Nicotinic cholinergic receptors in the rat retina: simple and mixed heteromeric subtypes.

Neuronal nicotinic acetylcholine receptors (nAChRs) were measured in the rat retina to determine the heteromeric subtypes. We detected seven nicotinic receptor subunit mRNA transcripts, alpha2-alpha4, alpha6, and beta2-beta4, with RNase protection assays. The density of heteromeric nAChR binding sites is approximately 3 times higher in the retina than in the cerebral cortex. Moreover, the density of the sites in the retina measured with [3H]epibatidine ([3H]EB) is approximately 30% higher than with 125I-3-(2(S)-azetidinylmethoxy)pyridine (A-85380) and more than twice that measured with [3H]cytisine or 3Hnicotine. These data suggest that the retina expresses multiple subtypes of nAChRs, including a large fraction of receptors containing the beta2 subunit and a smaller fraction containing the beta4 subunit. Consistent with this, in binding competition studies, nicotinic ligands fit a model for two affinity classes of binding sites, with the higher affinity sites representing 70 to 80% of the nAChRs in the retina. To determine the specific subtypes of nAChRs in the rat retina, we used subunit-specific antibodies in immunoprecipitation assays.
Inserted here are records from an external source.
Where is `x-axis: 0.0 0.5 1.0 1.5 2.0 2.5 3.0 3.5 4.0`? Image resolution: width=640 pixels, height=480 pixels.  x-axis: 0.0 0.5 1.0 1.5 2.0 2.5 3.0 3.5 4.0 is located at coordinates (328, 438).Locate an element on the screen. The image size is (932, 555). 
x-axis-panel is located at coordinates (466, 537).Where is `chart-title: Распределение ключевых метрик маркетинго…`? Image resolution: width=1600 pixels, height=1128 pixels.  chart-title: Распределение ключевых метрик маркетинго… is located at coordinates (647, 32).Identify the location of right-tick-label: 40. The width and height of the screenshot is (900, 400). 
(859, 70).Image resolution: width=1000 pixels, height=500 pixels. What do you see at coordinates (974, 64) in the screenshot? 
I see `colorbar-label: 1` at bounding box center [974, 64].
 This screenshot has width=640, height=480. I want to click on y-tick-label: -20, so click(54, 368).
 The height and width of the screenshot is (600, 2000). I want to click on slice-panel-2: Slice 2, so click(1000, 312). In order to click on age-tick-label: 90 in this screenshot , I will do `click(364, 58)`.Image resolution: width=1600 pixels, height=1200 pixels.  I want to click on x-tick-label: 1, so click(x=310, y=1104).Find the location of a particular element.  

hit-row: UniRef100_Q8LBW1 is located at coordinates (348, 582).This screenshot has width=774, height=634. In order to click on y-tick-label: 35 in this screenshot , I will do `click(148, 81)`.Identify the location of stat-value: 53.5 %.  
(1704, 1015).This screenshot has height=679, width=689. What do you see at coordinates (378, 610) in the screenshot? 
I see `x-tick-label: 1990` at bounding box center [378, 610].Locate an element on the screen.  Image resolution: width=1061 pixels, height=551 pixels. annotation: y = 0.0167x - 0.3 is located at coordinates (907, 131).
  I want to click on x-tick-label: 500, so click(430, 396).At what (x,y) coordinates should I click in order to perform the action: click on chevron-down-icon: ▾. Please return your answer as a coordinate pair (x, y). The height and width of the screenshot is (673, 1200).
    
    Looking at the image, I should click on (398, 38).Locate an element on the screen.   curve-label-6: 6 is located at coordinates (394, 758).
Immunoprecipitation of [3H]EB-labeled nAChRs with antibodies specific to the beta2 and beta4 subunits indicated that approximately 80% of the receptors contained beta2 subunits and approximately 25% contained beta4 receptors, consistent with the binding pharmacology results. Sequential immunoprecipitation assays indicated that the rat retina contains multiple subtypes of nAChRs. The majority of the receptors measured seemed to be simple heteromeric subtypes, composed of a single type of alpha and a single type of beta subunit; but a significant fraction are mixed heteromeric subtypes, composed of two or more alpha and/or beta subunits.